Task directions
Copy the entries verbatim, beginning at the line containing "Find the location" and continuing through the line containing "annotation: INC2 is". Omit the pictures from your reply.

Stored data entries
========================================
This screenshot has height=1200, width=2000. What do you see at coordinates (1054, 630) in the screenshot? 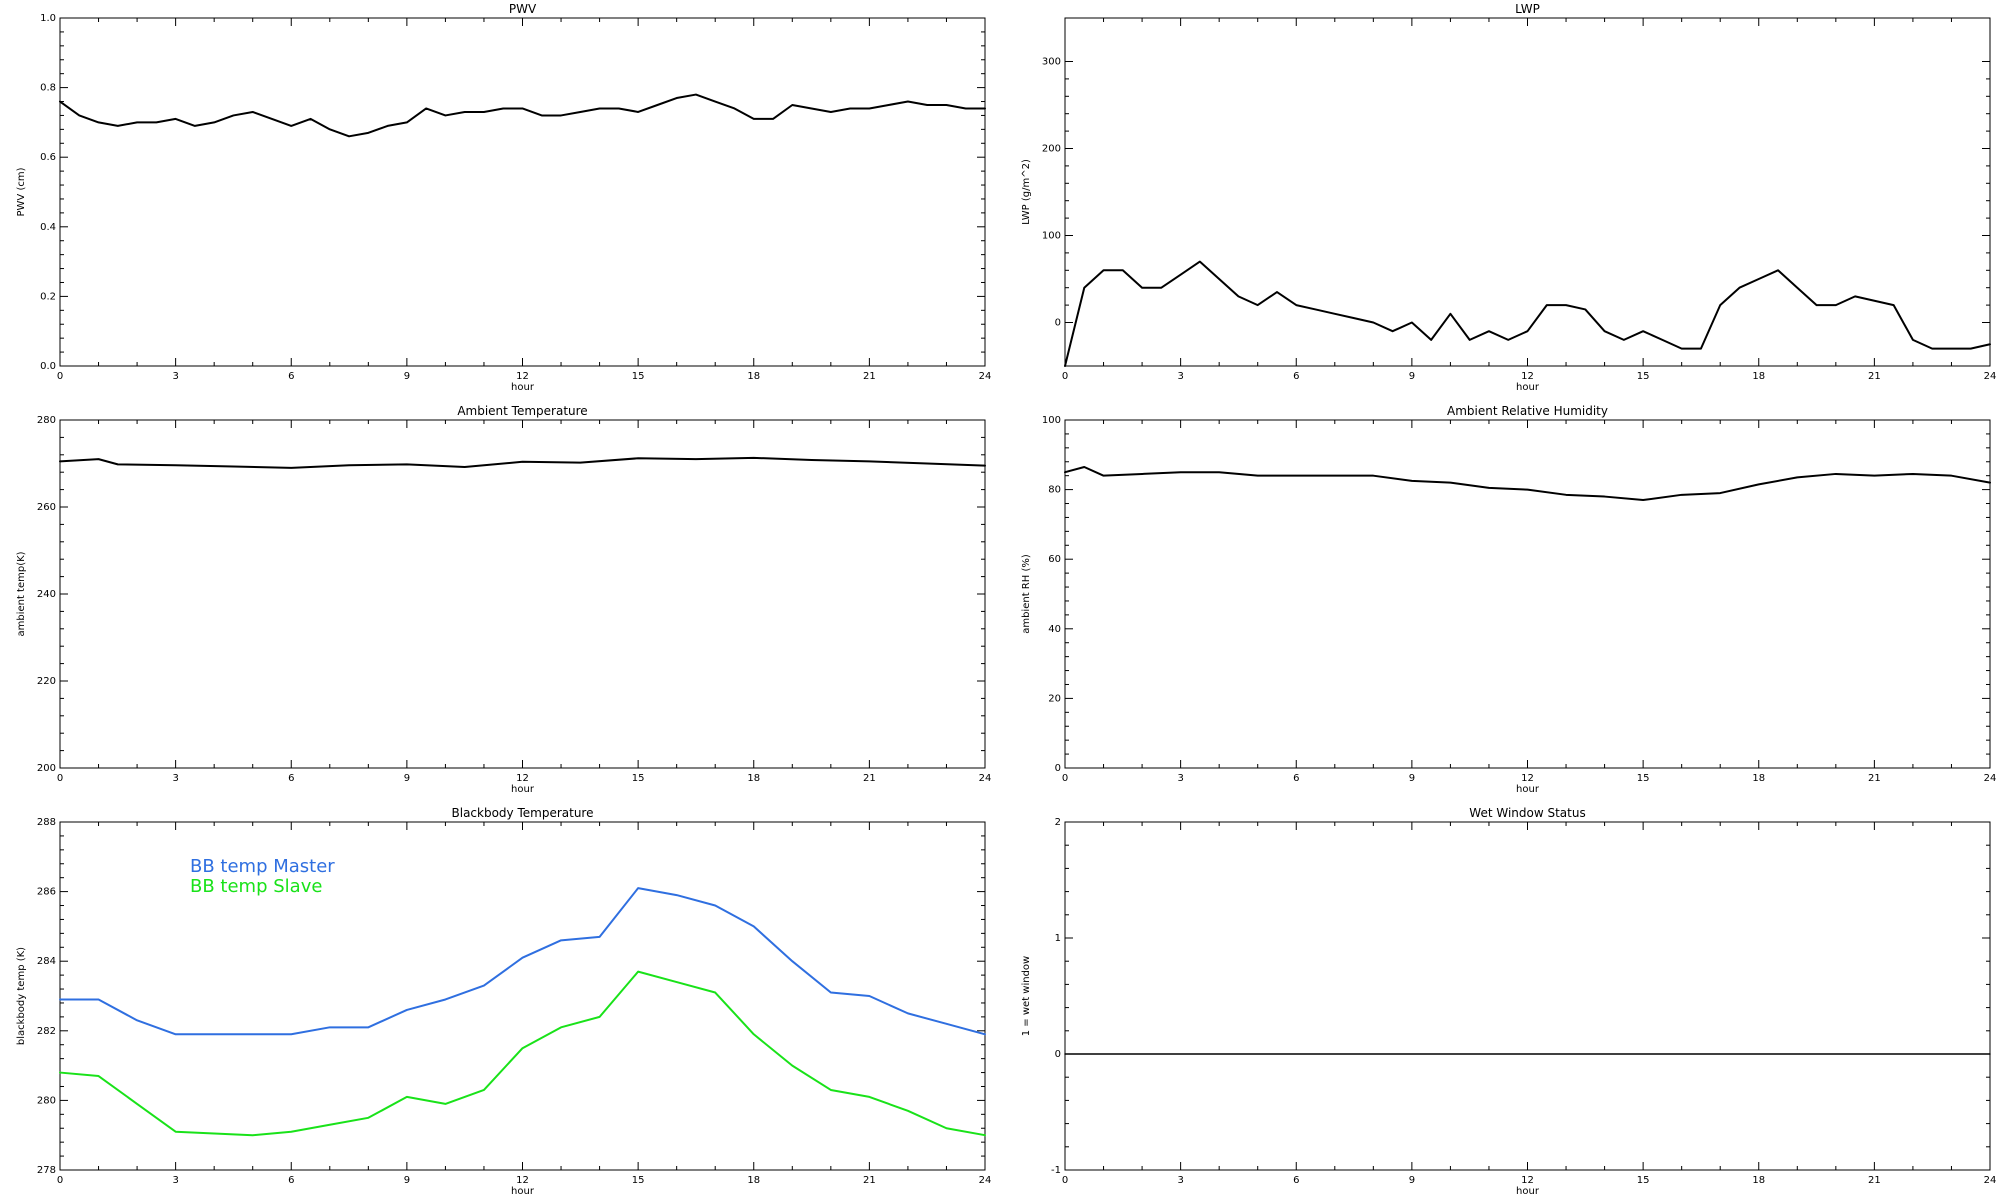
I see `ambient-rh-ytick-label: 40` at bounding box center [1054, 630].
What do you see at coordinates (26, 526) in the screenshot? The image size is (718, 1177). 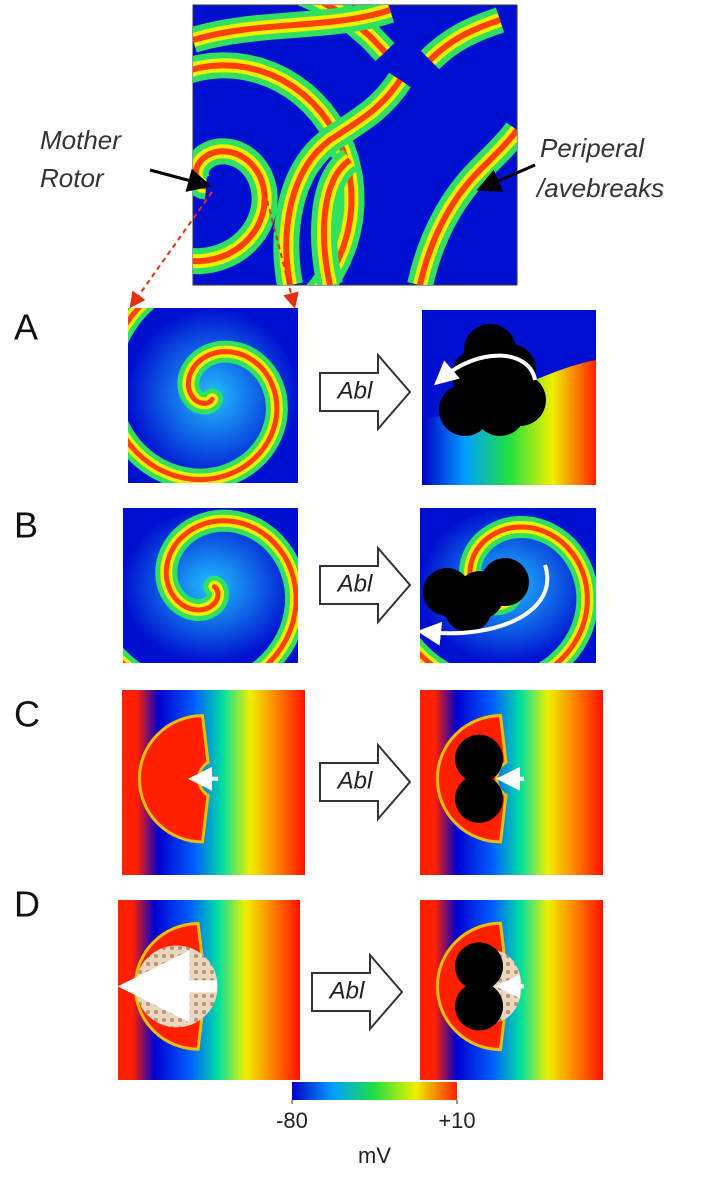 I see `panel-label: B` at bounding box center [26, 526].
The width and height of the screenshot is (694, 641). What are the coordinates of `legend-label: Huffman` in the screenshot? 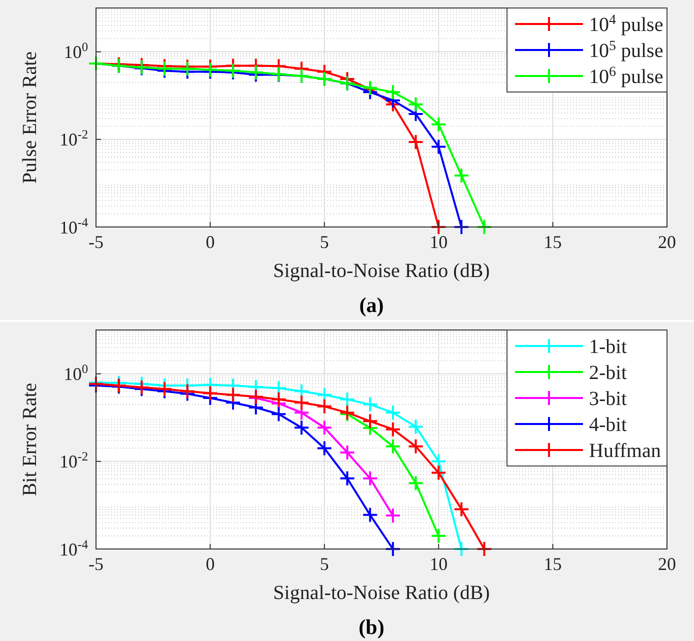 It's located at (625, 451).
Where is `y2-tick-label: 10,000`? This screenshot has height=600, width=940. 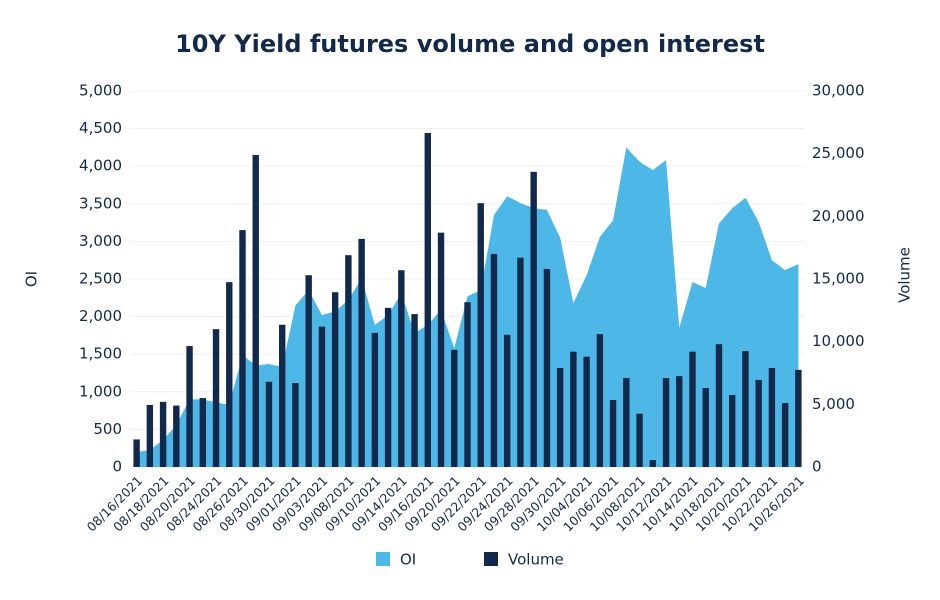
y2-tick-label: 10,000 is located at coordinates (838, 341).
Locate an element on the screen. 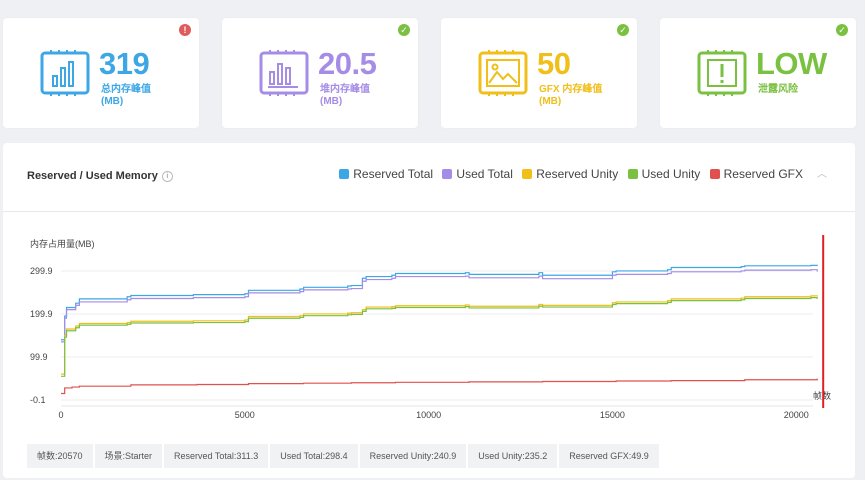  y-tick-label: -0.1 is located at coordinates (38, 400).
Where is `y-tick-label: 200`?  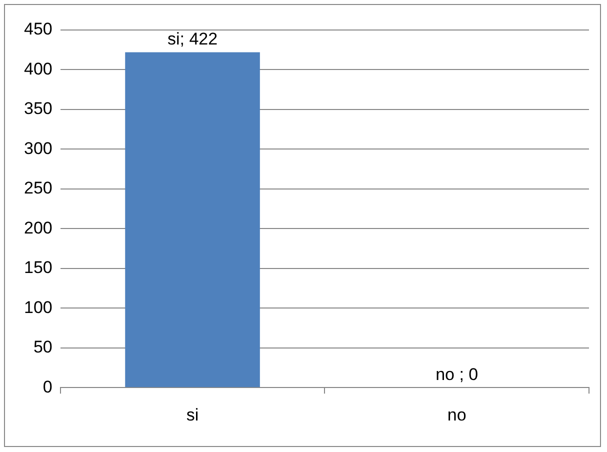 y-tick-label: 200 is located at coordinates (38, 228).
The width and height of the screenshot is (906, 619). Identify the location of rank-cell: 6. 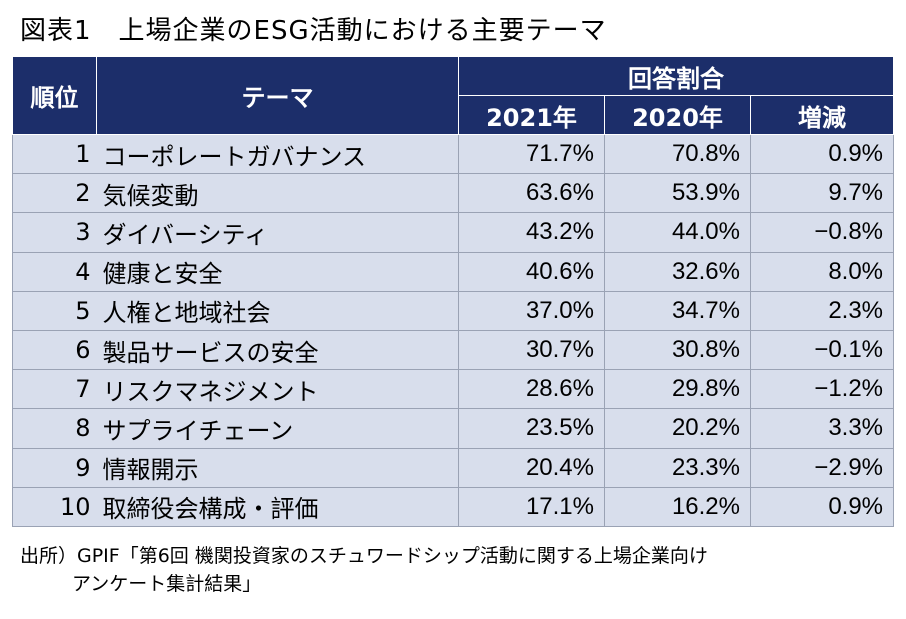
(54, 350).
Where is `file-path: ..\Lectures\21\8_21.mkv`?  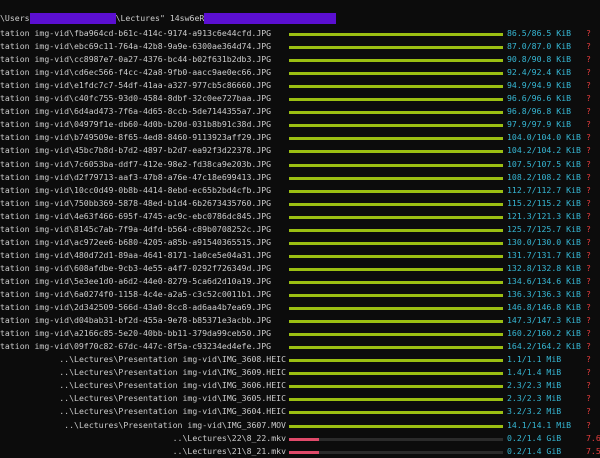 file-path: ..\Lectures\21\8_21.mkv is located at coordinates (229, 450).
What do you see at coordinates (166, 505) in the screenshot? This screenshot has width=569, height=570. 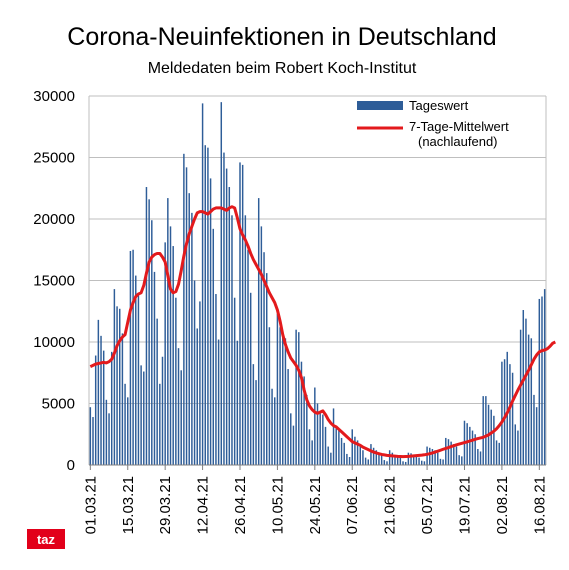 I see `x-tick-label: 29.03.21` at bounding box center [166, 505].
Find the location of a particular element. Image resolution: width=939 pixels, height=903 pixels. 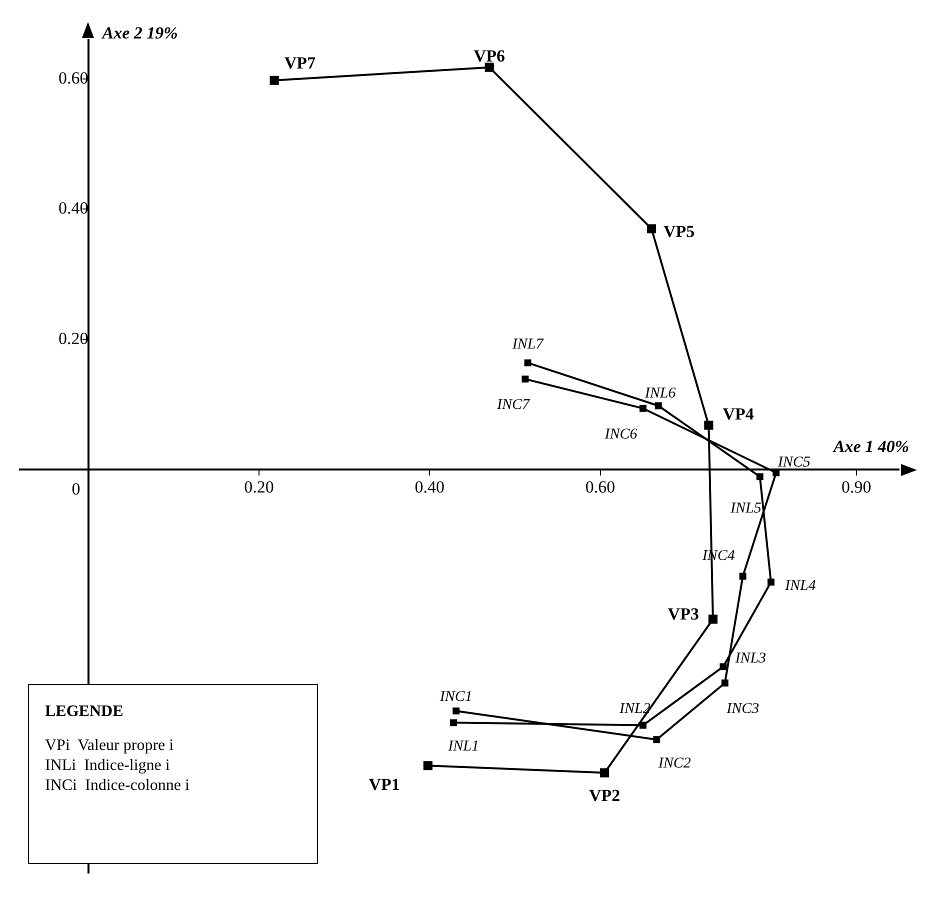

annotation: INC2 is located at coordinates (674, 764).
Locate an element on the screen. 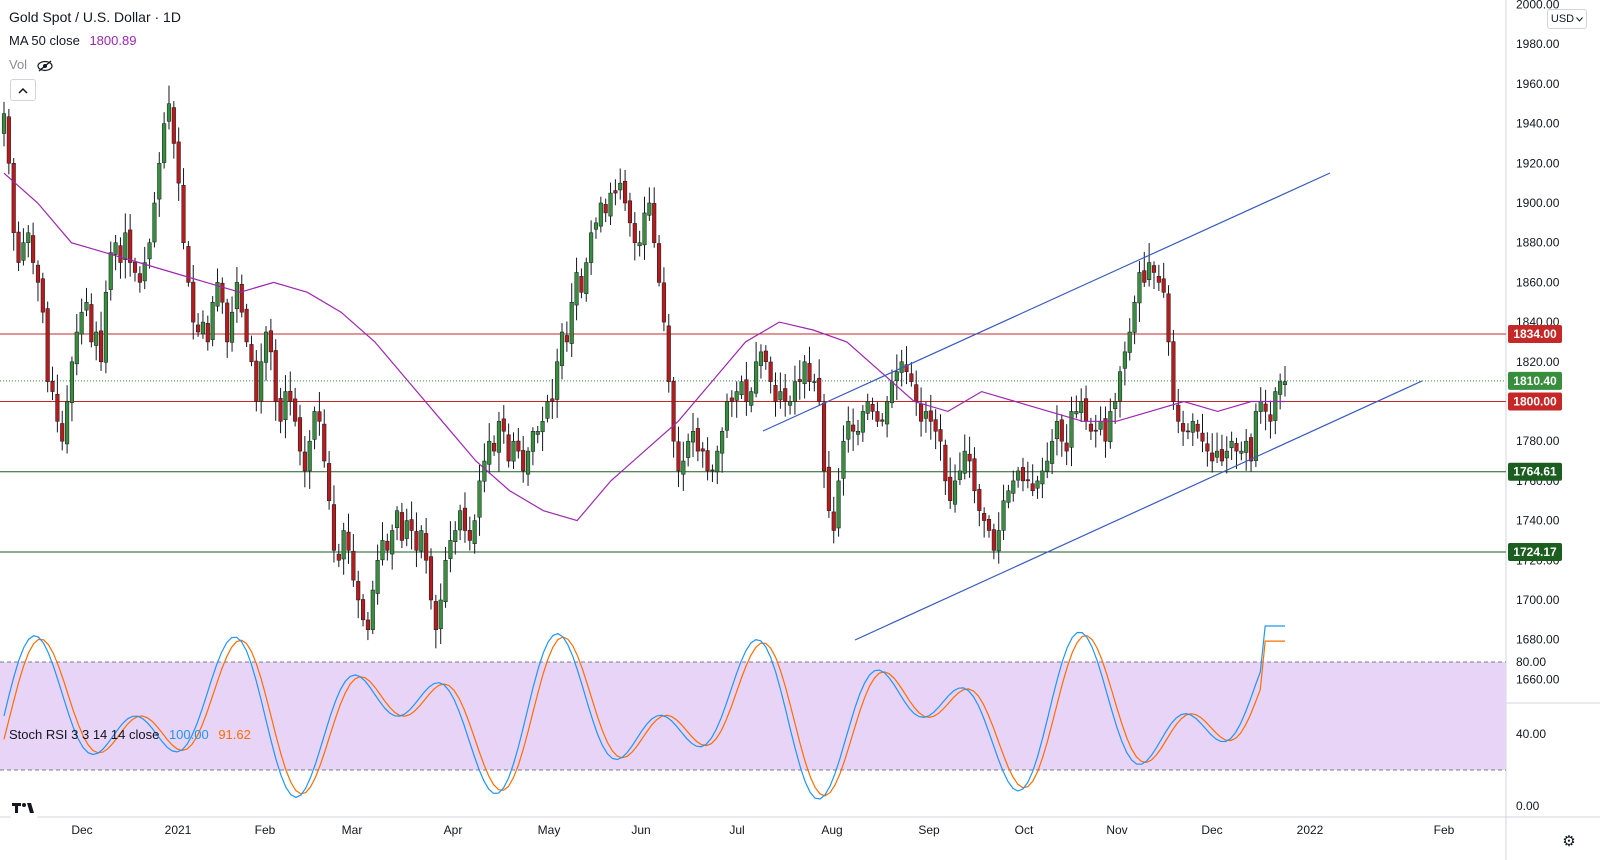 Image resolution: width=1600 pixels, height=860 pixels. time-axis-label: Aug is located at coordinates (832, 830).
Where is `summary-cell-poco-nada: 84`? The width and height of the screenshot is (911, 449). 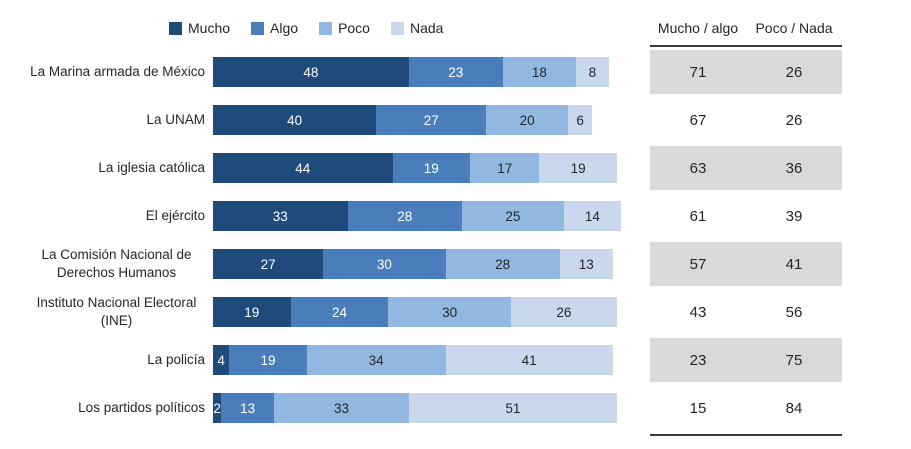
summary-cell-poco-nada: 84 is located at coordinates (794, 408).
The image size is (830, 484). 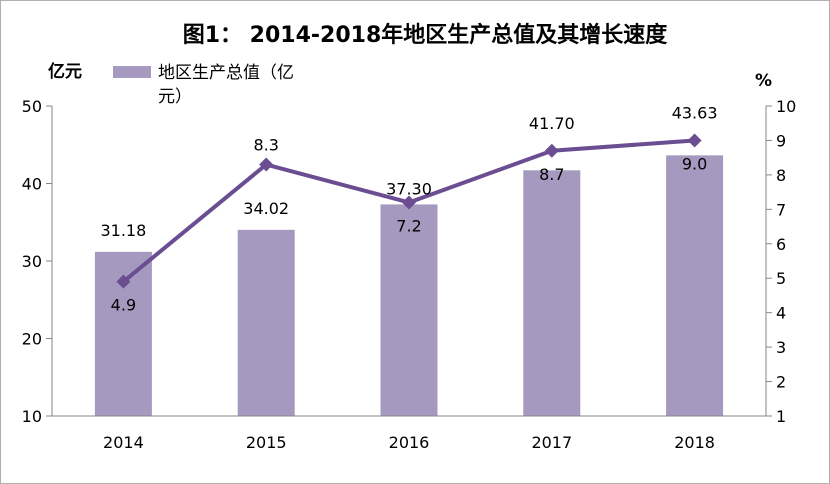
========================================
Response to this task
Find the location of a particular element. Image resolution: width=939 pixels, height=903 pixels. 

annotation: INC2 is located at coordinates (674, 764).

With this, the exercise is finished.